Remix album by Crystal Kay
- Released: December 16, 2009
- Recorded: 1999–2009
- Genre: J-Pop, R&B, dance
- Label: Epic

Crystal Kay chronology
| Best of Crystal Kay (2009) | The Best Remixes of CK (2009) | Flash (2010) |

= The Best Remixes of CK =

The Best Remixes of CK is the first remix album by R&B and pop singer Crystal Kay. It was released on December 16, 2009, in Japan. The album contains remixes of various singles from Kay's career and includes remixes by popular Japanese producers such as Genki Rockets and Shinichi Osawa.
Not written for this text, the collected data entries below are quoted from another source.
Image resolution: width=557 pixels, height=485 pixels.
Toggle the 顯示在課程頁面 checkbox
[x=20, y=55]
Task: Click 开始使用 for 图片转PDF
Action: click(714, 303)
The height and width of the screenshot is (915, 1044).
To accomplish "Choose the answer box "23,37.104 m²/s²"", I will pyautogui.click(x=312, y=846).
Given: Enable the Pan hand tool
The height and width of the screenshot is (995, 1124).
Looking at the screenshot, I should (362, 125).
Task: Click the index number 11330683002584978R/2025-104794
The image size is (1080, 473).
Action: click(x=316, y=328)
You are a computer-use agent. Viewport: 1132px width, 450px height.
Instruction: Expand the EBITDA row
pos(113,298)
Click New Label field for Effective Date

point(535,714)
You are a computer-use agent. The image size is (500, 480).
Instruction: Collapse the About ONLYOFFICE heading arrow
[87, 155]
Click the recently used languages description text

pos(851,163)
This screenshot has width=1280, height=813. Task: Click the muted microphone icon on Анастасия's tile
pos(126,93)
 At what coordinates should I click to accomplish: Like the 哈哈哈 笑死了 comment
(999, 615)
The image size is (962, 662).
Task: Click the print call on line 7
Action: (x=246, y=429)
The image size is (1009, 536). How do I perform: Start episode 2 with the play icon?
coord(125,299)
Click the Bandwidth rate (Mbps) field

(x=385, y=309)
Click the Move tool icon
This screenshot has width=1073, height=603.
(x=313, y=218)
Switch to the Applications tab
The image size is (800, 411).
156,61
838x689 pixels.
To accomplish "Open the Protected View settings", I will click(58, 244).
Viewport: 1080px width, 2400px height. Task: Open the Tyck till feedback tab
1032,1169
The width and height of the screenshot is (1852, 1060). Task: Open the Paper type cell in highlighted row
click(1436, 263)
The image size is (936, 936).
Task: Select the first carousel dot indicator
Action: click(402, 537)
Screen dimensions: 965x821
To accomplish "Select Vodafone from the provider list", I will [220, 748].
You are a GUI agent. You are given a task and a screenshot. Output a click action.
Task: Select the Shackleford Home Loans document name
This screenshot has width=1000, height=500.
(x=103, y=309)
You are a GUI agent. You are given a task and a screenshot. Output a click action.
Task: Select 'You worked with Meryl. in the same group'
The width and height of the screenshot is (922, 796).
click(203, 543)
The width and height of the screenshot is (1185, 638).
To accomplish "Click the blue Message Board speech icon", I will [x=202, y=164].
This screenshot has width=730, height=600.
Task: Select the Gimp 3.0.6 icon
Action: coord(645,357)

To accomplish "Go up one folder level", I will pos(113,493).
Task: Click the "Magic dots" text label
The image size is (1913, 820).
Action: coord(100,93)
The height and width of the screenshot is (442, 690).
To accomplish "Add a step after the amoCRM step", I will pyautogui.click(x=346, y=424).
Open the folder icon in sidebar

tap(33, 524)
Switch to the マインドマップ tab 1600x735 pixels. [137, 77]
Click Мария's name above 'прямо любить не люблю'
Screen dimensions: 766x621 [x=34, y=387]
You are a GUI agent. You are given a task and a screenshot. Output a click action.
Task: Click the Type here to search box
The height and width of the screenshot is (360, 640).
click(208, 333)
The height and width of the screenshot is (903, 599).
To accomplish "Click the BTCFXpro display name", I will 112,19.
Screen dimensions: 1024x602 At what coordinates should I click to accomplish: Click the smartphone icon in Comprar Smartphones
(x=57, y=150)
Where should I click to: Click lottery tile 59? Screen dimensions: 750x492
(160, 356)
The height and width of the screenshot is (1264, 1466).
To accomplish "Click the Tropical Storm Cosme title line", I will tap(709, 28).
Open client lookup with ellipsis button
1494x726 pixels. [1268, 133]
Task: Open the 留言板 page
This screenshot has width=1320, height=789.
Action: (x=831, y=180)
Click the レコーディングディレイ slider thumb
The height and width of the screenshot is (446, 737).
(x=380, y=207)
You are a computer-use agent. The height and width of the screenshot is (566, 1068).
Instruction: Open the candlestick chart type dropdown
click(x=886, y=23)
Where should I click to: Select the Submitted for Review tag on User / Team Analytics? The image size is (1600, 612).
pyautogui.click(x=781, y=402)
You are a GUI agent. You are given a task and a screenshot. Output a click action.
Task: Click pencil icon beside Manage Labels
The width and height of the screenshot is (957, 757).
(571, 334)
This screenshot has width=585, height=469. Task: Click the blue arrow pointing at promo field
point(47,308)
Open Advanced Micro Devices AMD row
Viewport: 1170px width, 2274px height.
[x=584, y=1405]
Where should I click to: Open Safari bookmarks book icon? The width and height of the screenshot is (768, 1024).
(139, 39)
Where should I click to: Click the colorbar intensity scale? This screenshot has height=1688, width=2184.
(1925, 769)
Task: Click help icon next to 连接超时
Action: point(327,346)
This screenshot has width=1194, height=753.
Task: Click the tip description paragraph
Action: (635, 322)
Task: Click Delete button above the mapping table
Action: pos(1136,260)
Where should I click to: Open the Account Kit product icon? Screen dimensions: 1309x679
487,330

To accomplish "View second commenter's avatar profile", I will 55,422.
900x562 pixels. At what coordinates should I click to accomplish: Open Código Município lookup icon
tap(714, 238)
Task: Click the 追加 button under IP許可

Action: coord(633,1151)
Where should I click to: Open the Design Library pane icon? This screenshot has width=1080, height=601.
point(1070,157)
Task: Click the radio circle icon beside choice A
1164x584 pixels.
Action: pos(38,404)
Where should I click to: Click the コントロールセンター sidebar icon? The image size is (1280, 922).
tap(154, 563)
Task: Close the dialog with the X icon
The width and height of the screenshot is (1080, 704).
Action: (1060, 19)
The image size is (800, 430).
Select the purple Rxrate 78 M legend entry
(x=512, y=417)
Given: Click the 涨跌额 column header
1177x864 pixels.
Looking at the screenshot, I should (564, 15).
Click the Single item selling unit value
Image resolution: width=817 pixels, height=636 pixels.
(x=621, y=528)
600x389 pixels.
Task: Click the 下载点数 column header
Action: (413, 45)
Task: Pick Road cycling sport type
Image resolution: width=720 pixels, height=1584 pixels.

The album contains three previously unreleased tracks including the "Oddity Remix" of "After Love", which had been used in commercials for Tully's Coffee earlier in the year.

== Track listing ==
1. "Koi ni Ochitara (Genki Rockets Remix)" (恋におちたら, If I Fall in Love)
2. "Boyfriend" (80kidz Remix)
3. "After Love: First Boyfriend" (Oddity Remix) (featuring Kaname)
4. "Teenage Universe: Chewing Gum Baby" (Remix)
5. "Girl's Night" (Shinichi Osawa Layer 7 Remix)
6. "Think of U" (KZ Future Disco Mix)
7. "Hard to Say" (TinyVoice Production Remix)
8. "Do U Like It" (Extended Mix: Fantastic Plastic Machine) (featuring M-Flo)
9. "Kitto Eien ni" (Studio Apartment Remix) (きっと永遠に, Surely Forever)
10. "Konna ni Chikaku de..." (KZ Future Disko Remix) (こんなに近くで..., This Close...)
11. "Shining" (Jazztronik Remix)
12. "Namida no Saki ni" (Soidog Mix) (涙のさきに, Beyond the Tears)
13. "One" (Cornelius Remix)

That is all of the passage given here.